AAS Open Research最新文献

Background: Tuberculin skin test and interferon gamma release assay (IGRA) show limitations in diagnosing latent tuberculosis infection (LTBI) and poorly predict progression to active tuberculosis. This study will explore detection of Mycobacterium tuberculosis ( M.tb) DNA in CD34 ⁺ peripheral blood mononuclear cells (PBMCs) as a biomarker for LTBI and monitoring chemoprophylaxis response. Methods: In a cross-sectional study, 120 household contacts (60 HIV positive and 60 HIV negative) will be recruited.
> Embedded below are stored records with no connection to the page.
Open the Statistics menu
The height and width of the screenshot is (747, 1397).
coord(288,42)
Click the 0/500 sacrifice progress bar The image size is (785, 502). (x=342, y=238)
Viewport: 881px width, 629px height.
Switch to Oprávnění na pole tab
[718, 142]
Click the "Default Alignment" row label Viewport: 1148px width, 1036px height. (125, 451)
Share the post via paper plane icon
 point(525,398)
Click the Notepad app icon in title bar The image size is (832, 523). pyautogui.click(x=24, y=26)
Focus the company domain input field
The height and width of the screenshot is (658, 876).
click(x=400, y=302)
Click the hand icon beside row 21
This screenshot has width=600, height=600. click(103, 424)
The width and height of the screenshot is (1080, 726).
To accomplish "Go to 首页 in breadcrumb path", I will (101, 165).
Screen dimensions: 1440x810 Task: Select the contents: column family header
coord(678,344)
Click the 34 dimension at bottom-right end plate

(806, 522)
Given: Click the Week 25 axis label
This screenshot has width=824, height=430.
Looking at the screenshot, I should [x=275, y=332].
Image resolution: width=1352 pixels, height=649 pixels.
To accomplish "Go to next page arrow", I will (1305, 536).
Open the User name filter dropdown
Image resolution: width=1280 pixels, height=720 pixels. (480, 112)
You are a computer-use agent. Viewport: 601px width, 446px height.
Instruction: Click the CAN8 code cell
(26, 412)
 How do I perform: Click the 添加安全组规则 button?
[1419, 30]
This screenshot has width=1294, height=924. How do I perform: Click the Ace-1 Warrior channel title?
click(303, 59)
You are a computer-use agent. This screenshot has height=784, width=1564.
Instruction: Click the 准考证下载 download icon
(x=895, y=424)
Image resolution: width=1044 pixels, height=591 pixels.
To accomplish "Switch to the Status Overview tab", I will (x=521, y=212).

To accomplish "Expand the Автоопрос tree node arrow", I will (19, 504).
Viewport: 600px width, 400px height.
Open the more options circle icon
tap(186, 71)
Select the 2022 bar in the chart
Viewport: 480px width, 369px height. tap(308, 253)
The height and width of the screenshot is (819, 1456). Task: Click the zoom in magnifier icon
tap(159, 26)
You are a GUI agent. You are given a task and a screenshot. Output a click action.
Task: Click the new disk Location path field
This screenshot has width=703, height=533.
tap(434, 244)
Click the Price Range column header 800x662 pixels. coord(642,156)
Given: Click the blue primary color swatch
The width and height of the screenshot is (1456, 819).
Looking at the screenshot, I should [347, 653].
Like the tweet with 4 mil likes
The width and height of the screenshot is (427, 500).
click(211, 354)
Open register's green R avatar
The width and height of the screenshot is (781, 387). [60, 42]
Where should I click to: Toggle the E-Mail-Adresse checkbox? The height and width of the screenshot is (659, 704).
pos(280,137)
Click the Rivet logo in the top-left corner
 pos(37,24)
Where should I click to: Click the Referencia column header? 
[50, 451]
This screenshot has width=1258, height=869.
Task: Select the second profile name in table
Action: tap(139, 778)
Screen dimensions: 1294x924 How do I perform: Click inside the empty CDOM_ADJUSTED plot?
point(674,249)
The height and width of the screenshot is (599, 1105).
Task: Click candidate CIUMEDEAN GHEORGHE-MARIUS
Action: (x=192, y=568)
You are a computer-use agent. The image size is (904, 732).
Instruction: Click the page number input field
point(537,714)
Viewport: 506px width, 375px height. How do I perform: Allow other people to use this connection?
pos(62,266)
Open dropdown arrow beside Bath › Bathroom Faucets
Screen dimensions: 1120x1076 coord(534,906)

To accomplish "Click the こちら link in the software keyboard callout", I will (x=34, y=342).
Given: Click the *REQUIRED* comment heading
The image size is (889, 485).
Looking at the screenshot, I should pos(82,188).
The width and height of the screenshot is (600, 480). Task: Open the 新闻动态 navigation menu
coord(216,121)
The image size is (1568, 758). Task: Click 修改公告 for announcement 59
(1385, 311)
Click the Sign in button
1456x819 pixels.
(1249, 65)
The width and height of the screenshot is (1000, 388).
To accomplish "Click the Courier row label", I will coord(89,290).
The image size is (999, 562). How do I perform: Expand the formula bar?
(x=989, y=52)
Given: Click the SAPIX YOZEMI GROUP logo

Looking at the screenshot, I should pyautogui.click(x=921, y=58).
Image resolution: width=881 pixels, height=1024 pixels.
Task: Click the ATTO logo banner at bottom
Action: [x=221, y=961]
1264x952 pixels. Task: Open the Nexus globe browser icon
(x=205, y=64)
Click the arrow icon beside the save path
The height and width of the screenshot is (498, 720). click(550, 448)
Also, 10 patients with sputum positive pulmonary tuberculosis and 10 visitors from low incidence countries with no history of TB treatment will be recruited as positive and negative controls, respectively. Participants will donate 100 ml (50 ml for TB patients) of blood to isolate PBMCs using density gradient centrifugation. Isolated PBMCs will be separated into CD34 ⁺ and CD34 ^- enriched cellular fractions. DNA from each fraction will be purified, quantified and subjected to droplet digital PCR targeting IS6110 (a M.tb Complex multi-copy gene) and rpoB, a single copy gene. Also, 4 ml of blood will be drawn for IGRA. In a nested prospective study, 60 HIV positive participants will be given 300 mg of Isoniazid Preventive Therapy (IPT) daily for six months, after which they will donate a second 100 ml blood sample that will be processed as described above. Data from the cross-sectional study will be analysed to determine the proportion of individuals in whom M.tb DNA is detectable in CD34 ⁺ and CD34 ^- fractions and number of M.tb genomes present. Data from the prospective study will be analysed to compare the proportion of individuals with detectable M.tb DNA in CD34 ⁺ and CD34 ^- fractions, and median M.tb genome copy number, post vs pre-IPT. Discussion: This study will determine whether detection of M.tb DNA in CD34 ⁺ PBMCs holds promise as a biomarker for LTBI and monitoring chemoprophylaxis response.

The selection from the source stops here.